Analyse complète — La Colline aux Coquelicots

Contexte de production, récit, mise en scène et postérité.

Contexte de production

La Colline aux Coquelicots (コクリコ坂から — Kokuriko-zaka Kara) sort en 2011, réalisé par Gorō Miyazaki pour Studio Ghibli. Le film dure 91 minutes.

Œuvre à part entière du catalogue Studio Ghibli, La Colline aux Coquelicots n'a pas reçu de distinction internationale majeure, mais reste une pièce appréciée de la filmographie de Gorō Miyazaki, révélatrice de son travail à cette période.

La Colline aux Coquelicots — capture

Une image marquante de La Colline aux Coquelicots.

Récit et construction narrative

Yokohama, 1963, à la veille des Jeux Olympiques de Tokyo. Umi, lycéenne, hisse chaque matin des pavillons marins en mémoire de son père disparu en mer. Elle rencontre Shun, qui se bat pour sauver le vieux foyer étudiant "Quartier Latin" de la démolition.

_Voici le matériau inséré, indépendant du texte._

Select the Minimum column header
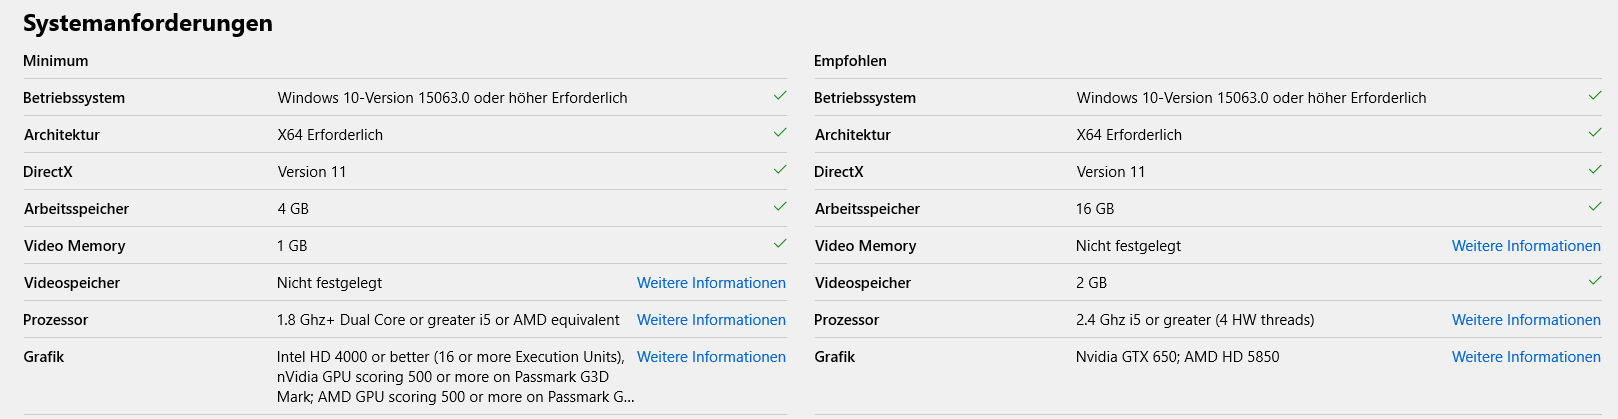The image size is (1618, 419). 56,61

Leur histoire d'amour naissante se heurte à un secret de famille douloureux, tandis que le Japon de l'après-guerre s'apprête à effacer certains vestiges de son passé pour se moderniser.

Umi et Shun mobilisent les lycéens pour restaurer et faire visiter le Quartier Latin aux membres du conseil scolaire, transformant sa réputation de taudis crasseux en trésor du patrimoine étudiant qu'ils sauvent finalement de la démolition. Mais en cherchant à en savoir plus sur leurs origines, les deux jeunes gens découvrent qu'ils pourraient être frère et sœur, tous deux enfants d'un même père disparu en mer pendant la guerre de Corée — une révélation qui les plonge dans un déchirement silencieux, les obligeant à réprimer leurs sentiments naissants par devoir moral.

Umi finit par consulter un ami marin de son père, le capitaine Onodera, qui éclaircit le malentendu : Shun est en réalité le fils d'un autre couple, adopté par erreur d'état civil, et non le frère biologique d'Umi. Libérés de ce poids, les deux adolescents peuvent enfin s'avouer leurs sentiments, dans un dénouement qui referme aussi la page du deuil de leurs pères respectifs, tombés dans la même tourmente historique.

Mise en scène et univers visuel

Comme la plupart des œuvres portées par Gorō Miyazaki, La Colline aux Coquelicots déploie un univers visuel cohérent avec son sujet : Écrit par Hayao Miyazaki et réalisé par son fils Gorō, le film mêle nostalgie de l'après-guerre, tension entre modernité et mémoire, et un premier amour adolescent sur fond de Japon en pleine reconstruction.

Cette cohérence entre fond et forme est l'une des marques de fabrique des productions liées au Studio Ghibli — chaque film y trouve un style graphique et un rythme propres, plutôt que d'appliquer une formule répétée d'un titre à l'autre.

La Colline aux Coquelicots — capture

Un autre plan représentatif de la mise en scène du film.

Réception et postérité

Œuvre à part entière du catalogue Studio Ghibli, La Colline aux Coquelicots occupe une place particulière dans la filmographie du Studio Ghibli, aux côtés des autres œuvres de Gorō Miyazaki. Il continue d'être redécouvert par les spectateurs qui explorent la filmographie du studio au-delà des dix films les plus connus.